I want to understand what is the difference between dask and rapids, what benefits does rapids provides which dask doesn't have.
Does rapids internally use dask code? If so then why do we have dask, cause even dask can interact with GPU.
Dask is a Python library which enables out of core parallelism and distribution of some popular Python libraries as well as custom functions.
Take Pandas for example. Pandas is a popular library for working with Dataframes in Python. However it is single-threaded and the Dataframes you are working on must fit within memory.
Dask has a subpackage called dask.dataframe which follows most of the same API as Pandas but instead breaks your Dataframe down into partitions which can be operated on in parallel and can be swapped in and out of memory. Dask uses Pandas under the hood, so each partition is a valid Pandas Dataframe.
The overall Dask Dataframe can scale out and use multiple cores or multiple machines.
RAPIDS is a collection of GPU accelerated Python libraries which follow the API of other popular Python packages.
To continue with our Pandas theme, RAPIDS has a package called cuDF, which has much of the same API as Pandas. However cuDF stores Dataframes in GPU memory and uses the GPU to perform computations.
As GPUs can accelerate computations and this can lead to performance benefits for your Dataframe operations and enables you to scale up your workflow.
RAPIDS and Dask also work together and Dask is considered a component of RAPIDS because of this. So instead of having a Dask Dataframe made up of individual Pandas Dataframes you could instead have one made up of cuDF Dataframes. This is possible because they follow the same API.
This way you can both scale up by using a GPU and also scale out using multiple GPUs on multiple machines.
Dask provides the ability to distribute a job. Dask can scale both horizontally (multiple machines) and vertically (same machine).
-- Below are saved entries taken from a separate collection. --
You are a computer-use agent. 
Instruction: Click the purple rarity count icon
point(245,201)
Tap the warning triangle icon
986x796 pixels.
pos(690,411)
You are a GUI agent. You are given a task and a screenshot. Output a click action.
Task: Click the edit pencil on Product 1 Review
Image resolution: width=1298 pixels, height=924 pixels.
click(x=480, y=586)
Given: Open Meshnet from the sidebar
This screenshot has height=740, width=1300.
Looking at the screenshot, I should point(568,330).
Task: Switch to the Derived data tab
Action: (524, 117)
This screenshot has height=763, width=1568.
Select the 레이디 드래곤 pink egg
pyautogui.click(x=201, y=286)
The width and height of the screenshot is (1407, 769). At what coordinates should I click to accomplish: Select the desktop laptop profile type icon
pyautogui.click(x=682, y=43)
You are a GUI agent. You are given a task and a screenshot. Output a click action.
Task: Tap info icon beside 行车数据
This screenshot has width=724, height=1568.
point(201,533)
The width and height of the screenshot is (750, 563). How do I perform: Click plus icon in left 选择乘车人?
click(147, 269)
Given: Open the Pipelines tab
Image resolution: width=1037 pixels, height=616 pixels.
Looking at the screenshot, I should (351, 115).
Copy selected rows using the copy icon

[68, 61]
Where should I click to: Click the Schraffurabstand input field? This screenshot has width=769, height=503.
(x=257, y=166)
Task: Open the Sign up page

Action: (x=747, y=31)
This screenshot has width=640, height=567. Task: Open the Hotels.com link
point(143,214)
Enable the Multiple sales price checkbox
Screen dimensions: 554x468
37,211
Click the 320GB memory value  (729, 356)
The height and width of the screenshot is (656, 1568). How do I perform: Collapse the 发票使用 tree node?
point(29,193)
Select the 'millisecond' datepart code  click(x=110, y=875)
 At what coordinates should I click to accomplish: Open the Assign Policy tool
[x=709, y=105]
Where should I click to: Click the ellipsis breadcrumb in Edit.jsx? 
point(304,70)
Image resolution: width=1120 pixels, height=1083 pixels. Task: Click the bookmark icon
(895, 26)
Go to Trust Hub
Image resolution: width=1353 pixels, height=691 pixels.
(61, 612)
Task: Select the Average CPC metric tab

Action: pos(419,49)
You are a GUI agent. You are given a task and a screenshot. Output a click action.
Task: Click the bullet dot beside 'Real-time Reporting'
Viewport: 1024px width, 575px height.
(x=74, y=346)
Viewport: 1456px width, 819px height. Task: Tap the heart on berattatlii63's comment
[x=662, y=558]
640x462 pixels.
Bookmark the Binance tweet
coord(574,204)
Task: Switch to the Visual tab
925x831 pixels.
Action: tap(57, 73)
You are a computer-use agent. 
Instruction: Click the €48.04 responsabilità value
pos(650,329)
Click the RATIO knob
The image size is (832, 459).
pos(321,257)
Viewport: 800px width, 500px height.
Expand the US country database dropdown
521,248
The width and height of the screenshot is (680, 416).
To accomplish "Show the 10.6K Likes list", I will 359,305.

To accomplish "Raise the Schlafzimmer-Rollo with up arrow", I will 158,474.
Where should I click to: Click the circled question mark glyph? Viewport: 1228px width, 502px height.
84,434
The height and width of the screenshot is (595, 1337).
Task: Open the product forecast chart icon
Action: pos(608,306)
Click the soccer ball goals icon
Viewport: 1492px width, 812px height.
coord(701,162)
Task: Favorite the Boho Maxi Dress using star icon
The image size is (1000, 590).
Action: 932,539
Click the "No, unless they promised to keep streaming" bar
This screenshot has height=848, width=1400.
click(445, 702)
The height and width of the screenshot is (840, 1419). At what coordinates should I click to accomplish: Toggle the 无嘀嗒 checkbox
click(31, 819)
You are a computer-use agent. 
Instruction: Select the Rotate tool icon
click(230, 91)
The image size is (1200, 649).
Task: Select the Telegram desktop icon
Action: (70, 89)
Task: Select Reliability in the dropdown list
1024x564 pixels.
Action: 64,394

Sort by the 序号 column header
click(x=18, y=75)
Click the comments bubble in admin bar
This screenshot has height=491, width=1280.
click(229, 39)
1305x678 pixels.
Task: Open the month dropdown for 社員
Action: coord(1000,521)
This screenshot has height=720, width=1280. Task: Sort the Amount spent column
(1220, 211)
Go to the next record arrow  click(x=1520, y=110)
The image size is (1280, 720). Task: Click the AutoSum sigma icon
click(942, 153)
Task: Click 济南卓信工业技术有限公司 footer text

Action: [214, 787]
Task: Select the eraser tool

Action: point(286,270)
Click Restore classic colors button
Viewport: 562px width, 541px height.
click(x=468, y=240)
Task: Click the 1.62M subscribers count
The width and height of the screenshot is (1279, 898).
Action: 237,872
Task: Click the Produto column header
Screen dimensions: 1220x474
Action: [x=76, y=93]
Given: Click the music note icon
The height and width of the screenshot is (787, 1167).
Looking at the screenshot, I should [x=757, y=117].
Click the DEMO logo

RAPIDS provides a set of PyData APIs which are GPU-Accelerated. Pandas (cuDF), Scikit-learn (cuML), NumPy (CuPy), etc.. are GPU-Accelerated with RAPIDS. This means that you can use the code you already wrote against those APIs and just swap in the RAPIDS library and benefit from GPU-Acceleration.
When you combine Dask and RAPIDS together, you basically get a framework (Dask) that scales horizontally and vertically, and PyData APIs (RAPIDS) which can leverage underlying GPUs.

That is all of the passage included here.